When developing a canvas, Ferguson begins with ferociously compiling references, images of women who have imprinted on her memory through sartorial, cinematic, and social platforms. Drawn to faces that encapsulate complexity and emotion, she discovers a figure, removes it from a familiar context, distorts it through double exposure, and collages it into an existing archive of images until a composition emerges. While the artist has a preternatural ability for painting with precision, she invites materials that encourage a looseness in her hand. Like leaves that fall with the changing seasons—sifting and scattering across the canvas—her paintings develop an organic narrative through their gradual release of an aesthetic principle: sharp then blurred, saturated then muted, lucid then surreal.

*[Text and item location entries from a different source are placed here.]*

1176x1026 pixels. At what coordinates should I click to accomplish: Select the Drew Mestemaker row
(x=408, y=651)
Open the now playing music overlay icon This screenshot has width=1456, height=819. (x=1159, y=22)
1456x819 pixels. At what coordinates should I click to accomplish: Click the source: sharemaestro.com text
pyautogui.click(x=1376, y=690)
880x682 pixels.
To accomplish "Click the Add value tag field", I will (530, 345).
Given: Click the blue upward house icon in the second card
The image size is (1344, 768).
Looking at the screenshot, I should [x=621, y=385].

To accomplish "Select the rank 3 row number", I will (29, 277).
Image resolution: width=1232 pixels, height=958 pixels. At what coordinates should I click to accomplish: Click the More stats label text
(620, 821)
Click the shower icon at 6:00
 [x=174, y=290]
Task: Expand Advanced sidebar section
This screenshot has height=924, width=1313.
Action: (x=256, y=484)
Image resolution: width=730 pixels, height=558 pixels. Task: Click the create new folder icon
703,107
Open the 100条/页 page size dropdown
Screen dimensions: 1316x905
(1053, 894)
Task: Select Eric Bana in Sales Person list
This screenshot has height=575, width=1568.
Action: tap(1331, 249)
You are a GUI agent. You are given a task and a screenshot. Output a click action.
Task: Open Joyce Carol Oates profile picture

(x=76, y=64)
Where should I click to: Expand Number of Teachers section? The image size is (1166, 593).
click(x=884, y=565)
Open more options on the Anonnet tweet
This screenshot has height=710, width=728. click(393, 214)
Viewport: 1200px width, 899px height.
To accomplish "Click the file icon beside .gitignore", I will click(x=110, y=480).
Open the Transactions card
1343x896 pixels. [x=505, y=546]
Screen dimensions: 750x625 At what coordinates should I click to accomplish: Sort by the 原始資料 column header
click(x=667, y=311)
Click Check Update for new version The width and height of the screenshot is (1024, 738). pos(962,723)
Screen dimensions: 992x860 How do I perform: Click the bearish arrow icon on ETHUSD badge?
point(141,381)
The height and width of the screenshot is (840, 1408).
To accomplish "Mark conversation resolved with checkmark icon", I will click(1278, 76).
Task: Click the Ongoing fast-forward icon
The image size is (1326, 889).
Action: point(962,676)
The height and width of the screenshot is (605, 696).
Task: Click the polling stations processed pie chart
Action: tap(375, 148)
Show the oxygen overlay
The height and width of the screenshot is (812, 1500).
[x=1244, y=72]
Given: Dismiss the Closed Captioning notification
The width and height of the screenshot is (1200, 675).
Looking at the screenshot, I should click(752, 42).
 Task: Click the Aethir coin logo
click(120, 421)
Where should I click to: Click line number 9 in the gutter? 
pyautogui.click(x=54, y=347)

Willows Weep is a tribute to the 1932 song Willow Weep for Me composed by Ann Ronell—one of the few female composers of the Jazz Age. Ronell’s verses speak to a loss that is deeply felt but cannot be placed in one particular person or experience. Over the past century, this melody has been played in a variety of arrangements and performed by a litany of musical artists; though rooted in a well-known tune, no one version is exactly the same. Like jazz standards, Ferguson’s personas and scenes are mimetic, delivered through the metamorphic sieve of her fascinations and memories. In the company of her imagined cast of women, her canvases are portals into a cinematic universe all her own.